** Exercise task **
Continue the newsletter on the call to ban creationism in British schools, starting after its last sentence.

Dear Friends of NCSE,

A call to ban creationism in British schools; a new CNN/ORC poll on
evolution; and a voice for evolution from the Canadian Federation of
Earth Sciences.


A group of scientists in the United Kingdom is calling for a
"statutory and enforceable" ban on teaching creationism in Britain's
publicly funded schools, as well as for evolution to be included "at
both primary and secondary levels in the National Curriculum and in
all schools." Among the signatories to the statement are David
Attenborough, Richard Dawkins, Steve Jones, Harold Kroto, Paul Nurse
(the president of the Royal Society of London), Michael Reiss, and
Lewis Wolpert, as well as the Association for Science Education, the
British Humanist Association, the British Science Association, the
Campaign for Science and Engineering, and Ekklesia.

In 2007, after a series of controversies about the place of
creationism in the science classroom in Britain, the Department for
Children, Schools, and Families issued "Guidance on the place of
creationism and intelligent design in science lessons," which stated,
"Creationism and intelligent design are sometimes claimed to be
scientific theories. This is not the case as they have no underpinning
scientific principles, or explanations, and are not accepted by the
science community as a whole. Creationism and intelligent design
therefore do not form part of the science National Curriculum
programmes of study."

But not all concerns were allayed. Creationist organizations such as
Truth in Science and Creation Ministries International continued to
circulate material to teachers and to present their views at schools.
And according to the Guardian (September 19, 2011), "There is no
definitive data on the number of UK schools which teach creationism.
... A 2006 survey by Opinionpanel found that nearly 20% of UK students
said they had been taught creationism as fact by their main school."
(Creationism was defined in the Opinionpanel report as the view that
"God created humans in their present form within the last 10,000

Moreover, there were concerns that "free schools" -- a relatively new
phenomenon, resembling charter schools in the United States -- planned
to teach creationism. Although the Department for Children, Education,
and Schools promised to reject any free school proposing to teach
creationism in the science curriculum, the group of scientists calling
for the ban observed that there is no way to keep the department to
its promise or to ensure that a free school, once approved, would not
change its mind and begin to teach creationism. Since such schools do
not need to follow the National Curriculum, they could also neglect
the teaching of evolution.

** Dataset entries **
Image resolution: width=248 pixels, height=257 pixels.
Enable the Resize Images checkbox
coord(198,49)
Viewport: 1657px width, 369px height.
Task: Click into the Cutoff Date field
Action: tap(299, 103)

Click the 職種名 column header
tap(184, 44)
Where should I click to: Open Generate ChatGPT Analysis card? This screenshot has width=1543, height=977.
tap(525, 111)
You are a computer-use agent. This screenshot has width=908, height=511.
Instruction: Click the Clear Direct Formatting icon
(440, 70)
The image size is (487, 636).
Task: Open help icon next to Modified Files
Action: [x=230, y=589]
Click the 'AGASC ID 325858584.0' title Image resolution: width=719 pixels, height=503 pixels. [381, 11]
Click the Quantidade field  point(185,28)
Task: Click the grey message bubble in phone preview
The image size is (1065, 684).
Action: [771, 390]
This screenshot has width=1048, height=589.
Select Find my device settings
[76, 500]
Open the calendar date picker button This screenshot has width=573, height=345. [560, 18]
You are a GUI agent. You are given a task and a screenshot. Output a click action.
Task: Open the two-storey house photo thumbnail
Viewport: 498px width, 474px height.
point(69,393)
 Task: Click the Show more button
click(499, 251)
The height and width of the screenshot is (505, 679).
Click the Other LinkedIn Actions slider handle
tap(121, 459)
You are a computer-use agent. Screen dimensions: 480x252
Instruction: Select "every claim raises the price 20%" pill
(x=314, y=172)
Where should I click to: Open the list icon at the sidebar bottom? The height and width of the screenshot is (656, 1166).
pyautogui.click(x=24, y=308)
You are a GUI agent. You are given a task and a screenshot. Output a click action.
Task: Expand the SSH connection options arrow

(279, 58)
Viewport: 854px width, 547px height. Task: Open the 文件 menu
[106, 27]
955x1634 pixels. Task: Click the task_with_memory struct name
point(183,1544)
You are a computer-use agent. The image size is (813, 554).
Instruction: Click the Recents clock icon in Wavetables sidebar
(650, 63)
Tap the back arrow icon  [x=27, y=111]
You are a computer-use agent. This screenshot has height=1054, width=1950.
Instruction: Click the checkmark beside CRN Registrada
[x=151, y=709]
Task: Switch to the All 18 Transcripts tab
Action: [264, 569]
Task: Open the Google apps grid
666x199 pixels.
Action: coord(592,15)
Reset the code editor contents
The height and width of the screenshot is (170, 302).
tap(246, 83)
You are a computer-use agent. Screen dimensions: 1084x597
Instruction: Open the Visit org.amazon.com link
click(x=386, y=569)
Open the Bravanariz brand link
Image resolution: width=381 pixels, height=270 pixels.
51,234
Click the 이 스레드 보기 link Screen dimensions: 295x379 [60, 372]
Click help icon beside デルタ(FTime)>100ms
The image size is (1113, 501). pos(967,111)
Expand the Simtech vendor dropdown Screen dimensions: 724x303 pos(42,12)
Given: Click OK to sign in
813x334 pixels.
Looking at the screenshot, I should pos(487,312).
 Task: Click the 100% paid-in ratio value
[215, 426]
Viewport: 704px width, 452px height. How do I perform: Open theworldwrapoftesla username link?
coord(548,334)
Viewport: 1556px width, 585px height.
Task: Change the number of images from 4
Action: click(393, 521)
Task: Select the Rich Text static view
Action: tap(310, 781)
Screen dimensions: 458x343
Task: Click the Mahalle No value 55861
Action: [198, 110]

** Output **
The call for the ban on teaching creationism is not without precedent.
As NCSE reported in May 2011, a new campaign -- Creationism In Schools
Isn't Science, or CrISIS -- petitioned the government to enforce its
stated position on the teaching of creationism, arguing, "that
creationism should not be presented as a valid scientific position,
nor creationist websites and resources be promoted, in publicly funded
schools or in any youth activities run on publicly funded school
premises." Endorsed by the National Secular Society, Ekklesia, and the
British Centre for Science Education, CrISIS garnered over 5000
signatures to its petition.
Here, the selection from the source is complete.